Task instructions: Format the lines below as a Markdown table with two columns, Row and Line, numbering each row and leaving out blank lines.

Working data:

───

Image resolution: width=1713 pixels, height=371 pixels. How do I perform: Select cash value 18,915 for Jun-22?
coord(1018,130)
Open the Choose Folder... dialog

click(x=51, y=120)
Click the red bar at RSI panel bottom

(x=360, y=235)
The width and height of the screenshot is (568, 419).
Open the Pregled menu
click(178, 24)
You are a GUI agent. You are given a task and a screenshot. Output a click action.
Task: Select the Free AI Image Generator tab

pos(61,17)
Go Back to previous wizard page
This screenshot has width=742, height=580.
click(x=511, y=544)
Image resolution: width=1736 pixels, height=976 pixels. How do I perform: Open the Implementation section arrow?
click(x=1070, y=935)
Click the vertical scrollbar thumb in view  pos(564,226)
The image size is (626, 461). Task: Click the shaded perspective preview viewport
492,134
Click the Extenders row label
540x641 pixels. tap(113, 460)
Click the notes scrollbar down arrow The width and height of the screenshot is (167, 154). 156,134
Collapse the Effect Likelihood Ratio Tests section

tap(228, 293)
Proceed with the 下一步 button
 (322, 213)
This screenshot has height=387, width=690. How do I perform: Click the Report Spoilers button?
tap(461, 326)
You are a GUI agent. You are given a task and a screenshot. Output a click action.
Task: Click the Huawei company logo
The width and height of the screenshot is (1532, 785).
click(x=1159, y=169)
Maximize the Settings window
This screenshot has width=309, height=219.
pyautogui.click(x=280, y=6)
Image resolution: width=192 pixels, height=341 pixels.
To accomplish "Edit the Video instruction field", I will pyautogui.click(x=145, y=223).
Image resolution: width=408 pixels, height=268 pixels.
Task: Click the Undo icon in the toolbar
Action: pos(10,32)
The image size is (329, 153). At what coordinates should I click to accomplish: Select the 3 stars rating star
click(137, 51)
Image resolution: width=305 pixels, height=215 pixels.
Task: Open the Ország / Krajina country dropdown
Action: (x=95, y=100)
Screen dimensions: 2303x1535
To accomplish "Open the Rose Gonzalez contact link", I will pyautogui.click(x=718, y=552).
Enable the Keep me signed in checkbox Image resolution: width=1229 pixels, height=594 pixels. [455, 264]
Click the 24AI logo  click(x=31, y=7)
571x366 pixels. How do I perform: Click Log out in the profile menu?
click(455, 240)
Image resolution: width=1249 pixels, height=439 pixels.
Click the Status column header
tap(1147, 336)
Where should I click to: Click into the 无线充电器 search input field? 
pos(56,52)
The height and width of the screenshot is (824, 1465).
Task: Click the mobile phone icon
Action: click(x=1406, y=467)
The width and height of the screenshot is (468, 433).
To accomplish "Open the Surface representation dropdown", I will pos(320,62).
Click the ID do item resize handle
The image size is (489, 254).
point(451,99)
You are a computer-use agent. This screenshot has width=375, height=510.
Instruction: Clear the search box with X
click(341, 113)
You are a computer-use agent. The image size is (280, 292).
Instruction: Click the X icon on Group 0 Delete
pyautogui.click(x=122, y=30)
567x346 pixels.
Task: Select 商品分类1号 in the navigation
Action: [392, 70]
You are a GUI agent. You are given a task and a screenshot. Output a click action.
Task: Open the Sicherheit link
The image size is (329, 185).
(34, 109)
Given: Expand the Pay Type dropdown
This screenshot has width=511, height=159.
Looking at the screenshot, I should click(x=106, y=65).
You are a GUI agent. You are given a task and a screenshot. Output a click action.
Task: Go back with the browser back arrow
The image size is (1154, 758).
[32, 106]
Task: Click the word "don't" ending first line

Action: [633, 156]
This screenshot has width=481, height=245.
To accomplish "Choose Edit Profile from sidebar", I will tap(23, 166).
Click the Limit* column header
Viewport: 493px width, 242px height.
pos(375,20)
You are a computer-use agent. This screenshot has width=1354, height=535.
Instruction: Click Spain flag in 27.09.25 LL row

───

Result for this exercise:
| Row | Line |
|---|---|
| 1 | Image resolution: width=1713 pixels, height=371 pixels. How do I perform: Select cash value 18,915 for Jun-22? |
| 2 | coord(1018,130) |
| 3 | Open the Choose Folder... dialog |
| 4 | click(x=51, y=120) |
| 5 | Click the red bar at RSI panel bottom |
| 6 | (x=360, y=235) |
| 7 | The width and height of the screenshot is (568, 419). |
| 8 | Open the Pregled menu |
| 9 | click(178, 24) |
| 10 | You are a GUI agent. You are given a task and a screenshot. Output a click action. |
| 11 | Task: Select the Free AI Image Generator tab |
| 12 | pos(61,17) |
| 13 | Go Back to previous wizard page |
| 14 | This screenshot has width=742, height=580. |
| 15 | click(x=511, y=544) |
| 16 | Image resolution: width=1736 pixels, height=976 pixels. How do I perform: Open the Implementation section arrow? |
| 17 | click(x=1070, y=935) |
| 18 | Click the vertical scrollbar thumb in view  pos(564,226) |
| 19 | The image size is (626, 461). Task: Click the shaded perspective preview viewport |
| 20 | 492,134 |
| 21 | Click the Extenders row label |
| 22 | 540x641 pixels. tap(113, 460) |
| 23 | Click the notes scrollbar down arrow The width and height of the screenshot is (167, 154). 156,134 |
| 24 | Collapse the Effect Likelihood Ratio Tests section |
| 25 | tap(228, 293) |
| 26 | Proceed with the 下一步 button |
| 27 |  (322, 213) |
| 28 | This screenshot has height=387, width=690. How do I perform: Click the Report Spoilers button? |
| 29 | tap(461, 326) |
| 30 | You are a GUI agent. You are given a task and a screenshot. Output a click action. |
| 31 | Task: Click the Huawei company logo |
| 32 | The width and height of the screenshot is (1532, 785). |
| 33 | click(x=1159, y=169) |
| 34 | Maximize the Settings window |
| 35 | This screenshot has width=309, height=219. |
| 36 | pyautogui.click(x=280, y=6) |
| 37 | Image resolution: width=192 pixels, height=341 pixels. |
| 38 | To accomplish "Edit the Video instruction field", I will pyautogui.click(x=145, y=223). |
| 39 | Image resolution: width=408 pixels, height=268 pixels. |
| 40 | Task: Click the Undo icon in the toolbar |
| 41 | Action: pos(10,32) |
| 42 | The image size is (329, 153). At what coordinates should I click to accomplish: Select the 3 stars rating star |
| 43 | click(137, 51) |
| 44 | Image resolution: width=305 pixels, height=215 pixels. |
| 45 | Task: Open the Ország / Krajina country dropdown |
| 46 | Action: (x=95, y=100) |
| 47 | Screen dimensions: 2303x1535 |
| 48 | To accomplish "Open the Rose Gonzalez contact link", I will pyautogui.click(x=718, y=552). |
| 49 | Enable the Keep me signed in checkbox Image resolution: width=1229 pixels, height=594 pixels. [455, 264] |
| 50 | Click the 24AI logo  click(x=31, y=7) |
| 51 | 571x366 pixels. How do I perform: Click Log out in the profile menu? |
| 52 | click(455, 240) |
| 53 | Image resolution: width=1249 pixels, height=439 pixels. |
| 54 | Click the Status column header |
| 55 | tap(1147, 336) |
| 56 | Where should I click to: Click into the 无线充电器 search input field?  |
| 57 | pos(56,52) |
| 58 | The height and width of the screenshot is (824, 1465). |
| 59 | Task: Click the mobile phone icon |
| 60 | Action: click(x=1406, y=467) |
| 61 | The width and height of the screenshot is (468, 433). |
| 62 | To accomplish "Open the Surface representation dropdown", I will pos(320,62). |
| 63 | Click the ID do item resize handle |
| 64 | The image size is (489, 254). |
| 65 | point(451,99) |
| 66 | You are a computer-use agent. This screenshot has width=375, height=510. |
| 67 | Instruction: Clear the search box with X |
| 68 | click(341, 113) |
| 69 | You are a computer-use agent. The image size is (280, 292). |
| 70 | Instruction: Click the X icon on Group 0 Delete |
| 71 | pyautogui.click(x=122, y=30) |
| 72 | 567x346 pixels. |
| 73 | Task: Select 商品分类1号 in the navigation |
| 74 | Action: [392, 70] |
| 75 | You are a GUI agent. You are given a task and a screenshot. Output a click action. |
| 76 | Task: Open the Sicherheit link |
| 77 | The image size is (329, 185). |
| 78 | (34, 109) |
| 79 | Given: Expand the Pay Type dropdown |
| 80 | This screenshot has width=511, height=159. |
| 81 | Looking at the screenshot, I should click(x=106, y=65). |
| 82 | You are a GUI agent. You are given a task and a screenshot. Output a click action. |
| 83 | Task: Go back with the browser back arrow |
| 84 | The image size is (1154, 758). |
| 85 | [32, 106] |
| 86 | Task: Click the word "don't" ending first line |
| 87 | Action: [633, 156] |
| 88 | This screenshot has width=481, height=245. |
| 89 | To accomplish "Choose Edit Profile from sidebar", I will tap(23, 166). |
| 90 | Click the Limit* column header |
| 91 | Viewport: 493px width, 242px height. |
| 92 | pos(375,20) |
| 93 | You are a computer-use agent. This screenshot has width=1354, height=535. |
| 94 | Instruction: Click Spain flag in 27.09.25 LL row |